Wyodrębniony materiał.

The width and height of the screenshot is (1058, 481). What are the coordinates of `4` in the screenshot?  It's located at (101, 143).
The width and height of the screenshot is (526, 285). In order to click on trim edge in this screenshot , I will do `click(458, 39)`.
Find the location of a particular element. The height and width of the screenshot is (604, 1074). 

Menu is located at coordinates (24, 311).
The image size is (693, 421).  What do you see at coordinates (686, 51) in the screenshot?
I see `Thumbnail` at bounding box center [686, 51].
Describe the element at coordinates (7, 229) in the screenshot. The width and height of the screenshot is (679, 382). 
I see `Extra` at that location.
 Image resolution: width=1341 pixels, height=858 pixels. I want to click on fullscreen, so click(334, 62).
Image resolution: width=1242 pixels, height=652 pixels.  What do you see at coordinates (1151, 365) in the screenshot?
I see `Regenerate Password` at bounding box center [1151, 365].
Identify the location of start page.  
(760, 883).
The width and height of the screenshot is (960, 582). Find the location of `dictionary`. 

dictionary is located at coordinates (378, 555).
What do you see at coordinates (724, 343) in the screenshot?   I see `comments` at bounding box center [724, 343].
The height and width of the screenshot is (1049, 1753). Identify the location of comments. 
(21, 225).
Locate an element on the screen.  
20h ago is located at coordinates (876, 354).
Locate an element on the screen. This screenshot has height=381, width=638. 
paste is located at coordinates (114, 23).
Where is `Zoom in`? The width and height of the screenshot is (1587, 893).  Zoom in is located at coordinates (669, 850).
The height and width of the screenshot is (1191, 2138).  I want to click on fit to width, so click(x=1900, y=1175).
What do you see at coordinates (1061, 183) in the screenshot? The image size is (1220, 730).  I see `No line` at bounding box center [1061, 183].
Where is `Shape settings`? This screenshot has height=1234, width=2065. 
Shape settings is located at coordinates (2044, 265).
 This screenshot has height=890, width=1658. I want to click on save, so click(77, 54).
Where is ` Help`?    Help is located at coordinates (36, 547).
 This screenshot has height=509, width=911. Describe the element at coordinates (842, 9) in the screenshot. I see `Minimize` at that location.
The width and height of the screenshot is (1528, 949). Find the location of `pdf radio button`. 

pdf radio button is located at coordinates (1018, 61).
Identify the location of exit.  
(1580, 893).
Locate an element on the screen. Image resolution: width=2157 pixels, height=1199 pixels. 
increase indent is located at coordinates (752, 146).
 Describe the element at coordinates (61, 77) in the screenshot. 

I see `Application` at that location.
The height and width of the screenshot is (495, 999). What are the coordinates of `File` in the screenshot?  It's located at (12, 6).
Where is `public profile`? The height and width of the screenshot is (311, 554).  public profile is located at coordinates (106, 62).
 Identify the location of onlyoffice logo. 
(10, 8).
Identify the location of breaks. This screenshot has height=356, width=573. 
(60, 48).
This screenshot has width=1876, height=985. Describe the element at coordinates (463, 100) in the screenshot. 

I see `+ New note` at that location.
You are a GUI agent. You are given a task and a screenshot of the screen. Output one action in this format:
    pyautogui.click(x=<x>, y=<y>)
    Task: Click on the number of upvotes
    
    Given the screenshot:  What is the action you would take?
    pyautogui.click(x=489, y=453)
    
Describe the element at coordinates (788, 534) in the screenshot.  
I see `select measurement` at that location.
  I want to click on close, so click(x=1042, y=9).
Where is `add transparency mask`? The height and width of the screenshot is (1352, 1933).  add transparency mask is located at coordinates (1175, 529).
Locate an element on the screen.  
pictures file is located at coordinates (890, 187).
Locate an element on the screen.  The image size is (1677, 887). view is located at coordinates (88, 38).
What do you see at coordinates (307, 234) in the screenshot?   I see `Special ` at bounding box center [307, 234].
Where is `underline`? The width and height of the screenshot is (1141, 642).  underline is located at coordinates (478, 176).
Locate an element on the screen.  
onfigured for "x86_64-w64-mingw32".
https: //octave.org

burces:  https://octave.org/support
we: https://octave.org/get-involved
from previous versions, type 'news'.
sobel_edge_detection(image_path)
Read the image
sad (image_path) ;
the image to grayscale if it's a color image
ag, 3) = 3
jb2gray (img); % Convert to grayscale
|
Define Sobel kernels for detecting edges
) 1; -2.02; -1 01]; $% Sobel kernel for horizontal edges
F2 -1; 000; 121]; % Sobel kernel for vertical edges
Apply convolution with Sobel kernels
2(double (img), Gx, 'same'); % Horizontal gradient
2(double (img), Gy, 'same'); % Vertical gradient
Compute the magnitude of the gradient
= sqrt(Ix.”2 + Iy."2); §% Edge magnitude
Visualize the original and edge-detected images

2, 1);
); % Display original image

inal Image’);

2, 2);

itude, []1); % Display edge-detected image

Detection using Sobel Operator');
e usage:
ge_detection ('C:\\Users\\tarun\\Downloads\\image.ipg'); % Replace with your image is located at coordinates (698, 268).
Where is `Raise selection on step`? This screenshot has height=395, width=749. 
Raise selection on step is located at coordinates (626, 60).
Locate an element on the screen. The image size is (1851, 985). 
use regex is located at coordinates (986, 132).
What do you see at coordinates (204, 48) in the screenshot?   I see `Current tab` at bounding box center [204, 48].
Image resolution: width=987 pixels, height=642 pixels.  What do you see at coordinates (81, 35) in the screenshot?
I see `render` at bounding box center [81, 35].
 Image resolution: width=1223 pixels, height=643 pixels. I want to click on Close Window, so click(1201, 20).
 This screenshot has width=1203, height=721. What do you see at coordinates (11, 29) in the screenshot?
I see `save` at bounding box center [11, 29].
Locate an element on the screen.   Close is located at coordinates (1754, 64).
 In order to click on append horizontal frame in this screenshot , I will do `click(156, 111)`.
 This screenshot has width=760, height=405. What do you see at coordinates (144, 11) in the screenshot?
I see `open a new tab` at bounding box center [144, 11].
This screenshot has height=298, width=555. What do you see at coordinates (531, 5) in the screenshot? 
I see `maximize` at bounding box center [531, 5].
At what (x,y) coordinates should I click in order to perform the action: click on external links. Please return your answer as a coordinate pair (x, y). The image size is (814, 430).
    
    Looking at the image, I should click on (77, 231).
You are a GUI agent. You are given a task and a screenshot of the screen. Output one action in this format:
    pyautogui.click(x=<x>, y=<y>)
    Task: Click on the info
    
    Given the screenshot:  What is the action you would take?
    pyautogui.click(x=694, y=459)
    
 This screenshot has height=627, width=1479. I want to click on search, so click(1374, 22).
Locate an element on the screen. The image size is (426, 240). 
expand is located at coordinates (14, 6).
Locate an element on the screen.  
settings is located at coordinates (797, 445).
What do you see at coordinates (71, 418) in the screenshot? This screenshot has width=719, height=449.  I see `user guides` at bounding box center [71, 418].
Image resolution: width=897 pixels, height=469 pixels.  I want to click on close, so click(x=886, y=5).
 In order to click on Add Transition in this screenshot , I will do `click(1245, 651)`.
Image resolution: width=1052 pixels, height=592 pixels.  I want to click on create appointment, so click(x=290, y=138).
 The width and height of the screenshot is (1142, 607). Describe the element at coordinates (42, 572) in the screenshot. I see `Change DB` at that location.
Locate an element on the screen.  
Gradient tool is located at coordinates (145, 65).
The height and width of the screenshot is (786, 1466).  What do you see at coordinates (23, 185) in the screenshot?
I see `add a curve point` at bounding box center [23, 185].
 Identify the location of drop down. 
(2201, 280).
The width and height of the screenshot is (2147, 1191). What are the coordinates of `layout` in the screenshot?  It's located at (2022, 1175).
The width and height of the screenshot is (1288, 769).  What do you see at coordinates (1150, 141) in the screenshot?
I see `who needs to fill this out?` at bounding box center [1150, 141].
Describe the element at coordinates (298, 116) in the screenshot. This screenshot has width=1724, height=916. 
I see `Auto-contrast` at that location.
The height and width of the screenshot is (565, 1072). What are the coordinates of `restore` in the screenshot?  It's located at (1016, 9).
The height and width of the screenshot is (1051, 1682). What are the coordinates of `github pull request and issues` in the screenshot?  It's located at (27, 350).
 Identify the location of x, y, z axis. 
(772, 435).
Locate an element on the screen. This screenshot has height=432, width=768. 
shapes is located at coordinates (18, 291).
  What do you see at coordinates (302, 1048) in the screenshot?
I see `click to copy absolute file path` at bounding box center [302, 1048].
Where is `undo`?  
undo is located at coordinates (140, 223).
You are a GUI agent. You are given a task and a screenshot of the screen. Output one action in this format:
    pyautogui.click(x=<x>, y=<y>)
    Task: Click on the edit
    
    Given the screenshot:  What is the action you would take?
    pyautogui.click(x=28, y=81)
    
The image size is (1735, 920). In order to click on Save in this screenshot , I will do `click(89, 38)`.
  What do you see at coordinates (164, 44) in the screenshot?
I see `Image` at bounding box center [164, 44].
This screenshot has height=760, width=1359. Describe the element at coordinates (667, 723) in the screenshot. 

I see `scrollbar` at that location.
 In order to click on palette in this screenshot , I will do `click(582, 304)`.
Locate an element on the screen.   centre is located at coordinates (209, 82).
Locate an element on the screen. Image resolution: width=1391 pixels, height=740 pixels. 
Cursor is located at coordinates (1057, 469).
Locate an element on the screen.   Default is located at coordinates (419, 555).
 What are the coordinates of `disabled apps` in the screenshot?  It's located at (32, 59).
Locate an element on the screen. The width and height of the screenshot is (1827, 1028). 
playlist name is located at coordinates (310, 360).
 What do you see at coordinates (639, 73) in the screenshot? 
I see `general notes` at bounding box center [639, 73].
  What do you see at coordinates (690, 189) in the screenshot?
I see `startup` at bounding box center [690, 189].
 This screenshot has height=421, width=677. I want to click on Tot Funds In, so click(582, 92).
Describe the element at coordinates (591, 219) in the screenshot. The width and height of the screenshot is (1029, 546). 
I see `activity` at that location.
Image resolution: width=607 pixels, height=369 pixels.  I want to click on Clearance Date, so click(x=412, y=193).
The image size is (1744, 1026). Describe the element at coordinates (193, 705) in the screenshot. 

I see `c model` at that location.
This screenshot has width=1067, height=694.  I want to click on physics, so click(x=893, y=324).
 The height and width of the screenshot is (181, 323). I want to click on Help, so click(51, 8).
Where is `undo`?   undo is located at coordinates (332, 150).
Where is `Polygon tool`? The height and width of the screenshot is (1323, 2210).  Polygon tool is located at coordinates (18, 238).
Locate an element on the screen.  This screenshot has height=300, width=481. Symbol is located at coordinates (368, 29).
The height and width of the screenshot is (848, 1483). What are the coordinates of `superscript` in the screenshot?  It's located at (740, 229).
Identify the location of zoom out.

Twoje zadanie.
Zaktualizuj wiersze rekordów: zacznij od wiersza zawierającego „coordinates (419, 555).”, a zakończ na wierszu zawierającym „at (32, 59).”. Zastąp w nich „disabled apps” przez „hidden apps”, a całą resztę przepisz bez zmian.

Odpowiedź do ćwiczenia.
Locate an element on the screen.   Default is located at coordinates (419, 555).
 What are the coordinates of `hidden apps` in the screenshot?  It's located at (32, 59).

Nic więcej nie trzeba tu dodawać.